Cross-border condom swallower remains in jail
The sentencing of a man who pleaded guilty to importing cocaine – via swallowing 66 drug-filled condoms – was adjourned last week so lawyers could research if immigration laws should be considered in deciding his penalty.
“Our correctional system is designed in such a way that people in custody get out a little early to be integrated” back into the community, Judge James Sutherland said during a March 11 hearing for Ricardo Vasquez in Surrey Provincial Court.
“We don’t know… whether Mr. Vasquez is subject to that, or whether he has to stay in. Mr. Vasquez is not going to be reintegrated into Canadian society.”
Vasquez, 35, pleaded guilty Jan. 30 to importing cocaine. He has been in custody since Sept. 7, after border guards at the Pacific Highway crossing in South Surrey became suspicious of information provided by Vasquez, who was a passenger on a northbound bus.
As Vasquez stood in the prisoner’s dock, federal prosecutor James Whiting told Sutherland how Vasquez had told the officers he was travelling from Chicago, Ill. to Whistler to see a friend, but he had no return ticket.
Then, Vasquez changed his story, explaining he was travelling from Guadalajara, Mexico, and that he had said Chicago because he thought it would make it easier to enter the country.
Vasquez was carrying two cellphones, Whiting said, one of which bore a text message that appeared to point to a plan to import drugs; it instructed Vasquez to dispose of his plane tickets and luggage tags, and to call when he arrived at his hotel.
Ion scans and swab tests “all came back as testing positive for cocaine,” the prosecutor said.
When an X-ray was inconclusive, Whiting said, Vasquez was taken to Vancouver airport to be monitored in a “drug loo.”
That afternoon, Vasquez gave a statement “that he had swallowed about 20 pellets two or three days prior,” Whiting said.
About 30 minutes after that, he “began to excrete the pellets, (each) about 1.5” in length.”

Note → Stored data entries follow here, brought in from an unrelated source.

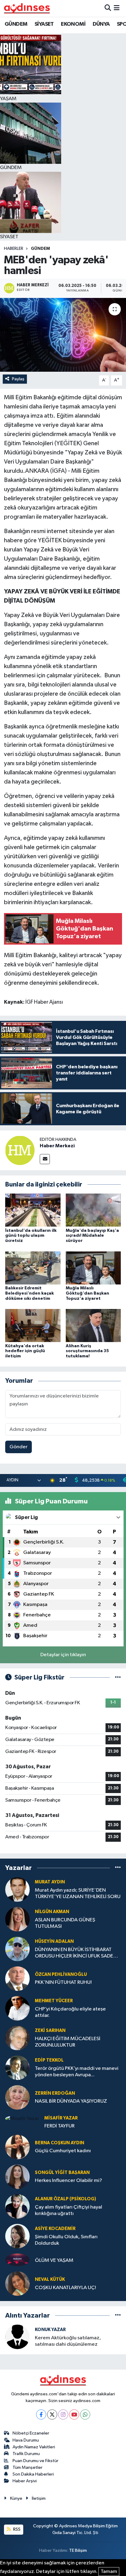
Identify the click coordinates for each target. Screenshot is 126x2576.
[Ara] (108, 8)
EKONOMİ (73, 24)
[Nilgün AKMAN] (17, 1919)
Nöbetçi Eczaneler (31, 2433)
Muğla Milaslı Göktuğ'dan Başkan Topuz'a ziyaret (87, 1293)
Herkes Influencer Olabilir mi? (68, 2180)
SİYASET (44, 24)
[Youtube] (74, 2414)
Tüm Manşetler (28, 2467)
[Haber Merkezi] (20, 1150)
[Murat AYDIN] (17, 1889)
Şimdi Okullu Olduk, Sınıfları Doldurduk (66, 2240)
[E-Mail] (45, 1159)
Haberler (13, 248)
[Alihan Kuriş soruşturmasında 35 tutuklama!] (93, 1325)
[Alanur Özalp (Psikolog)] (17, 2206)
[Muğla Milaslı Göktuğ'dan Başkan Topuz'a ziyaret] (93, 1267)
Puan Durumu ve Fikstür (35, 2460)
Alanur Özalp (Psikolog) (65, 2199)
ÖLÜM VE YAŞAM (54, 2260)
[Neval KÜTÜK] (17, 2283)
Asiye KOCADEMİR (55, 2228)
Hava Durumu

Due to health concerns, Vasquez was then transported to Richmond Hospital. The balance of the 66 pellets – a total 725 grams of cocaine – were collected over the next two days.
Whiting estimated the wholesale value of the drugs at just over $25,000.
Vasquez, who doesn’t speak English, listened to proceedings through a translator. He became emotional when Whiting spoke of his apparent motivation for the crime – a personal debt incurred as a result of medical bills for his son.
Whiting said that without proof, the claim cannot be given much weight.
Describing importing drugs as a more serious offence than trafficking, he asked Sutherland to impose a four-year jail term on Vasquez.
“The Crown’s position… (is) that couriers are not to be treated any more leniently. In fact, case law says the opposite,” Whiting said. “Couriers tend to be selected due to their lack of criminal record or the perception that will appear more sympathetic” should they be caught.
“Choosing to bring something like this into the country certainly reflects a serious, serious threat of damage to the community.”
Vasquez’s lawyer, Evi dos Santos, suggested Sutherland consider a term of 18 months, describing his client as being in “desperate need… compelled to be part of this scheme.”
“There is no evidence he was going to profit,” dos Santos said.
Dos Santos noted Vasquez has no prior criminal record, he was made to swallow the drugs and he is remorseful.
Jail, dos Santos added, has been “very stressful” on his client; he has lost contact with his wife and son, lost weight and isn’t sleeping well.
Sutherland, noting the terms of statutory release in this case is a “live issue,” adjourned the hearing until April 5.